Bettencourt resides in Houston with his wife Susan and their two children, Christian and Henry.

Tax Assessor – Collector: Sanborn Maps

Founded in 1867 by D. A. Sanborn, the Sanborn Map Company produced detailed maps of city neighborhoods for underwriters of fire insurance.  By 1905 the company established a system of standards for accuracy and design and by 1920 held a monopoly in the field of fire insurance maps. Due to the expense and size of the maps, limited editions were made of each map and often bought by insurance associations for the use of their members.  By 1950 modern construction methods, building codes, and improved fire protection methods made the use of Sanborn Maps increasingly unnecessary.  The company soon stopped producing new maps and only provided updates into the early 1960s.
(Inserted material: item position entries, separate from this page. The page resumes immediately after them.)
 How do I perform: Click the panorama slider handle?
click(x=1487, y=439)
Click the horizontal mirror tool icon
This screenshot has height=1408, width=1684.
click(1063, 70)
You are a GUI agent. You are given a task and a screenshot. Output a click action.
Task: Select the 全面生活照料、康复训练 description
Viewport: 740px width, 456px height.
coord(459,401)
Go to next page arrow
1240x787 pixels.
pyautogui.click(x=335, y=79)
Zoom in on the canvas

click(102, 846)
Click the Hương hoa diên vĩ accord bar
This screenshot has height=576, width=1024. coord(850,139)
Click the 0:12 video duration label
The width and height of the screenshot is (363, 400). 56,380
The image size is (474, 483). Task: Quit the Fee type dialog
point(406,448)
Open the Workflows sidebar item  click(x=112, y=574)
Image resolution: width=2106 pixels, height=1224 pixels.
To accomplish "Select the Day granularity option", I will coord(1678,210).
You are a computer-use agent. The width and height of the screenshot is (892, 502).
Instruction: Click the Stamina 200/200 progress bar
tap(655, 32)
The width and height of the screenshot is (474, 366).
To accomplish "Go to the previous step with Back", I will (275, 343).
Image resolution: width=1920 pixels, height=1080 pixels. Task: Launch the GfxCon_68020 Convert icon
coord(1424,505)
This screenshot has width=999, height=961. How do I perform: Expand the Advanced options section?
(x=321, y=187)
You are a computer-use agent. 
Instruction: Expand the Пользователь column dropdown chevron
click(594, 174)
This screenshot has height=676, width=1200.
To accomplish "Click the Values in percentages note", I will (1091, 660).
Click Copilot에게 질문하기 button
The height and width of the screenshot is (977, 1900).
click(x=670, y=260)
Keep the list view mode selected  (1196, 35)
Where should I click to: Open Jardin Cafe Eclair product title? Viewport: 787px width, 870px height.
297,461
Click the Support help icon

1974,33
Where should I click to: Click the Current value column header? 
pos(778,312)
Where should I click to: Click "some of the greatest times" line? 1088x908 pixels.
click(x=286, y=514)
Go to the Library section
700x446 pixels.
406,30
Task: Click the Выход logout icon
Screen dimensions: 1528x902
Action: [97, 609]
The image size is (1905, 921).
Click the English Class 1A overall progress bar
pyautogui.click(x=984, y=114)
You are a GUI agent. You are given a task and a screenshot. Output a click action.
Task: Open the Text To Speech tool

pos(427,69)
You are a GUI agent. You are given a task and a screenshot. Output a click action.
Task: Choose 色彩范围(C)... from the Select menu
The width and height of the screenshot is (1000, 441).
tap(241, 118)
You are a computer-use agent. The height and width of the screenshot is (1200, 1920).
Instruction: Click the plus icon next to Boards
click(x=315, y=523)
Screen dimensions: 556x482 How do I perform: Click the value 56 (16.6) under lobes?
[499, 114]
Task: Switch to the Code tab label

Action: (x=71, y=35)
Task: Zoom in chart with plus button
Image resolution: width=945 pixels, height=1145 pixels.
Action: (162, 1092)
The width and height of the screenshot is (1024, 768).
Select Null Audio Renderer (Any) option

Sanborn Fire Insurance Maps were hand-drawn, lithographed and then hand-colored on 21-by-25 inch sheets of paper which were then bound in volumes for sale.  A scale of 1 inch to 50 feet allowed for the rendering of precise detail.  Buildings were identified by a system of color-coding for building materials and included information such as current use, heating systems, windows, skylights, and building heights.  Street widths and materials were noted along with utility lines.  

Each folio of maps is unique.  Information on the maps was often added by the owner in addition to the employees of the Sanborn Map Company who pasted in the corrections annually.  Aside from being rich sources of information, the maps are often works of art in and of themselves.

Highly valued by genealogists, geographers, urban planners, historians, environmentalists, and architectural historians, the Sanborn Fire Insurance Maps contain the information not readily available from any other source.


Toll Road Authority

Patron correspondence, general correspondence, patron communications, press releases, reports, publications, membership directories, and 1 VHS tape (1986-2003) document the administrative functions of the Harris County Toll Road Authority.